Jun
25
Every Man His Own Platform
Filed Under B2B, Big Data, Blog, data analytics, eBook, healthcare, Industry Analysis, internet, Publishing, Reed Elsevier, Search, semantic web, STM, Uncategorized, Workflow | 1 Comment
I have enjoyed reading an Outsell Market Update today entitled “STM Platform Providers”. It reminds me of the speed of change in a very forceful way, and Deni Auclair’s expert analysis brings out the differences between the various publishing and distribution offerings in the market place. But it also reminds me that the words we use to describe things are more rapidly eroded than we imagine, and that this can lead to imprecision if we are not careful. Thus in recent years I have begun to reserve “platform” for infrastructure. So I would reserve the word in this context for something like MarkLogic, a way of organizing and searching your total content, applying analytics to it (semantic in this instance) and developing new products through adding value to existing content or recombining it with third party content. By comparison, I would see Highwire as essentially a delivery system, Semantico as a systems integrator now developing its own tools, and IXXUS as a brilliant systems integrator using mostly MarkLogic and Alfresco to build platforms upon which publishing and distribution tools can sit.
This search for distinctions may just be pedantry, so please feel free to ignore it. Or it could be that there is something stirring out there which relates to wider changes. The worrying part, to me, of the work of the Atypons or the Publishing Technologys analysed here is that they tend to reflect the publisher’s need/desire to control and distribute content in its existing packages. Yet, as Deni wisely points out, eBook publishers commonly sell “by the drink” – typically in chapter-sized portions though if their metadata were better they could go smaller. This points me to the thought that these publishing and distribution technologies are often a barrier to change, locking publishers into format driven responses to markets that now want something different. New product development that starts with end-user requirements must begin on format neutral platforms, where content-as-data has to be the rule, where third party data can be absorbed and integrated with existing data and where analytics are semantic from the very start, and not added later.
So I am going to continue for a bit to define “platform” my way, and whenever I meet a publisher who says he is “re-platforming” I will ask the same question: “do you have your customer data and your sales data on the same platform as your content?” If they say “No” then I know they are buying bandages, not addressing the problems of rapid, iterative new product development, where those data sets are vital to the process. But then again, we may all be wrong.We may all be dancing in an emptying ballroom. For this was the week when writeLaTex partnered with Rubriq (www.rubriq.com). Or let me put it another way: this was the week when a prominent (and free) self-publishing service for scholarly research authors joined up with a developing service for pre-submission peer review (standard cost $600, well below any publisher). Or think of it this way: they do not need us for authoring and they do not need us for peer review, so how do you re-insert the value in the publishing sandwich?

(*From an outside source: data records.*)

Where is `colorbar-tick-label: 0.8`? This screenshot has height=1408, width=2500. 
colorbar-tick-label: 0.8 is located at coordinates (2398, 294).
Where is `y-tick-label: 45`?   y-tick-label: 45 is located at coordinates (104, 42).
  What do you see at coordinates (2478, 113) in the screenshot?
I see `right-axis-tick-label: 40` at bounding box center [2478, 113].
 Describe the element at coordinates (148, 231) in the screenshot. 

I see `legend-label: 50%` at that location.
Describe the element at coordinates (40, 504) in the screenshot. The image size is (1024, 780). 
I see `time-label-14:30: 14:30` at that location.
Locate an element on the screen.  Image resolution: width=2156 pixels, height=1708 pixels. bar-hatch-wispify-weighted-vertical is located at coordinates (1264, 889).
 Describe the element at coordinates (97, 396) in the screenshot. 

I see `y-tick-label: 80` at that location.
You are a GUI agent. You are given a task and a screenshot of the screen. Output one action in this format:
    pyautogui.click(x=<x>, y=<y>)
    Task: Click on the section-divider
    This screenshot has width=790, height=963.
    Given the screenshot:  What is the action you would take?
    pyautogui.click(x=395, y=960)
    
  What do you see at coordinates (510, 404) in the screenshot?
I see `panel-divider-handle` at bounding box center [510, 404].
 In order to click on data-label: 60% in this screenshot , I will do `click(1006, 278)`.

And this was a week when the great things STM publishers do just got greater. I was delighted to see that IOPP had decided to make a further 5 physics journals wholly digital and I expect that in the next three years print will yield entirely in this marketplace. I was even happier to see that the brilliant men and women who built Elsevier’s Scopus have just launched the first Chinese language search interface to the service. I think this is a first anywhere and much to be welcomed: what an anomaly if the world’s largest science research source nation continued to function only in English. And then, yesterday, IMS Health (www.imshealth.com) announced that they had bought a group of data-intensive businesses from Cegedim. Bringing these data sets onto the IMS Health platform is clearly seen as a huge boost to the latter’s ability to derive new products and services. The revenue earned by this data at Cegedim last year was approx. $573m with Ebitda of $86m. IMS Health paid $520m in cash. As a result they add to their platform, amongst other things, a database of analytical comparisons covering 13.7 million healthcare professionals around the world and a range of information solutions that use primary research data. This deal may not be widely reported, but in the sense that building data into platforms for new product development purposes is important, this could be very significant.
This is the age of self-publishing. We know that the consumer fiction genre market now sells a greater volume of self-published digital fiction than all of the traditional publishers put together. We shall soon see similarly large proportions of STM markets devoted to self publishing. When that happens, the battle will not be around how effectively we deliver traditional products in familiar formats. The winners will be between those who can leverage their own, and third party/Open Web content, to produce the tools, the viewers, the analytics needed to support end-user researchers in their workflow-related tasks. Our data revolution has scarcely even started!